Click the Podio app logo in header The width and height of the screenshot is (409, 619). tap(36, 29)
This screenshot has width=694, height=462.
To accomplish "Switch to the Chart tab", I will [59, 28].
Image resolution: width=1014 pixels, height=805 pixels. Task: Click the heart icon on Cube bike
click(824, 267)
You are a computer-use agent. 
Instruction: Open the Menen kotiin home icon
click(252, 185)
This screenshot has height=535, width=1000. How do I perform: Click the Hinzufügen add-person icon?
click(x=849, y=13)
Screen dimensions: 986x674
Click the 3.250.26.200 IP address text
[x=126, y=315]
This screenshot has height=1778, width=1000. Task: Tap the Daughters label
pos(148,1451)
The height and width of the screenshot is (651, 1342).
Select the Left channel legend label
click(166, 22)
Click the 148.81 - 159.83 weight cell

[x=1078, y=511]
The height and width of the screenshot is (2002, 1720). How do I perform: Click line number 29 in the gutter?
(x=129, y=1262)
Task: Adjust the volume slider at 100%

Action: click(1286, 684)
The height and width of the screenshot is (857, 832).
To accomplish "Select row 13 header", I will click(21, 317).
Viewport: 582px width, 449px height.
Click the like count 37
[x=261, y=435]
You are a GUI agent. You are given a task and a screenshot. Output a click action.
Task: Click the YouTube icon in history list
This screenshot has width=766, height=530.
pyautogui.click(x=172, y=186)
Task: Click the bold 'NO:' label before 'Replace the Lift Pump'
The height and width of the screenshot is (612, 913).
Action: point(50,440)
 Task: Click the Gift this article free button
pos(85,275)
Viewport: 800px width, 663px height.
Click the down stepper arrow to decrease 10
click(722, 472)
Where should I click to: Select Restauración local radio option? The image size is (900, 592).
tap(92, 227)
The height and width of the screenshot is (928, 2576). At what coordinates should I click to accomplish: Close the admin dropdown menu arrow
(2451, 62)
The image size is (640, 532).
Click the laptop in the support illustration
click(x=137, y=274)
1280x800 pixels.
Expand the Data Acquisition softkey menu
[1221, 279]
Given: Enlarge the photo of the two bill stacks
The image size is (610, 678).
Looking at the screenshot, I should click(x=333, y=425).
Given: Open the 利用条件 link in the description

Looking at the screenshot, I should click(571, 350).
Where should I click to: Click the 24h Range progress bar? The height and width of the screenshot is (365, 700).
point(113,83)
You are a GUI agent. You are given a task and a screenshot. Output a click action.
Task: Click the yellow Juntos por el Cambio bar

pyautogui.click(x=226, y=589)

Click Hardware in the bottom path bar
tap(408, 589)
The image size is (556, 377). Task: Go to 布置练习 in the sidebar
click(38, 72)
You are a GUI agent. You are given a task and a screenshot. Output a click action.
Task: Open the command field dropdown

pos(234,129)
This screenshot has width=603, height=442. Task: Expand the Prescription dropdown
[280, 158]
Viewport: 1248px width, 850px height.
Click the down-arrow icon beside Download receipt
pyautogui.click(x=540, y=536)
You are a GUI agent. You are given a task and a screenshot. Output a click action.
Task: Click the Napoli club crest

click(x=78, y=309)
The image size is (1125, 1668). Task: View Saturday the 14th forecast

==========

What you have to do:
Write out all of the records above exactly as they appear.

Output of the task:
Click the Podio app logo in header The width and height of the screenshot is (409, 619). tap(36, 29)
This screenshot has width=694, height=462.
To accomplish "Switch to the Chart tab", I will [59, 28].
Image resolution: width=1014 pixels, height=805 pixels. Task: Click the heart icon on Cube bike
click(824, 267)
You are a computer-use agent. 
Instruction: Open the Menen kotiin home icon
click(252, 185)
This screenshot has height=535, width=1000. How do I perform: Click the Hinzufügen add-person icon?
click(x=849, y=13)
Screen dimensions: 986x674
Click the 3.250.26.200 IP address text
[x=126, y=315]
This screenshot has height=1778, width=1000. Task: Tap the Daughters label
pos(148,1451)
The height and width of the screenshot is (651, 1342).
Select the Left channel legend label
click(166, 22)
Click the 148.81 - 159.83 weight cell

[x=1078, y=511]
The height and width of the screenshot is (2002, 1720). How do I perform: Click line number 29 in the gutter?
(x=129, y=1262)
Task: Adjust the volume slider at 100%

Action: click(1286, 684)
The height and width of the screenshot is (857, 832).
To accomplish "Select row 13 header", I will click(21, 317).
Viewport: 582px width, 449px height.
Click the like count 37
[x=261, y=435]
You are a GUI agent. You are given a task and a screenshot. Output a click action.
Task: Click the YouTube icon in history list
This screenshot has width=766, height=530.
pyautogui.click(x=172, y=186)
Task: Click the bold 'NO:' label before 'Replace the Lift Pump'
The height and width of the screenshot is (612, 913).
Action: point(50,440)
 Task: Click the Gift this article free button
pos(85,275)
Viewport: 800px width, 663px height.
Click the down stepper arrow to decrease 10
click(722, 472)
Where should I click to: Select Restauración local radio option? The image size is (900, 592).
tap(92, 227)
The height and width of the screenshot is (928, 2576). At what coordinates should I click to accomplish: Close the admin dropdown menu arrow
(2451, 62)
The image size is (640, 532).
Click the laptop in the support illustration
click(x=137, y=274)
1280x800 pixels.
Expand the Data Acquisition softkey menu
[1221, 279]
Given: Enlarge the photo of the two bill stacks
The image size is (610, 678).
Looking at the screenshot, I should click(x=333, y=425).
Given: Open the 利用条件 link in the description

Looking at the screenshot, I should click(571, 350).
Where should I click to: Click the 24h Range progress bar? The height and width of the screenshot is (365, 700).
point(113,83)
You are a GUI agent. You are given a task and a screenshot. Output a click action.
Task: Click the yellow Juntos por el Cambio bar

pyautogui.click(x=226, y=589)

Click Hardware in the bottom path bar
tap(408, 589)
The image size is (556, 377). Task: Go to 布置练习 in the sidebar
click(38, 72)
You are a GUI agent. You are given a task and a screenshot. Output a click action.
Task: Open the command field dropdown

pos(234,129)
This screenshot has width=603, height=442. Task: Expand the Prescription dropdown
[280, 158]
Viewport: 1248px width, 850px height.
Click the down-arrow icon beside Download receipt
pyautogui.click(x=540, y=536)
You are a GUI agent. You are given a task and a screenshot. Output a click action.
Task: Click the Napoli club crest

click(x=78, y=309)
The image size is (1125, 1668). Task: View Saturday the 14th forecast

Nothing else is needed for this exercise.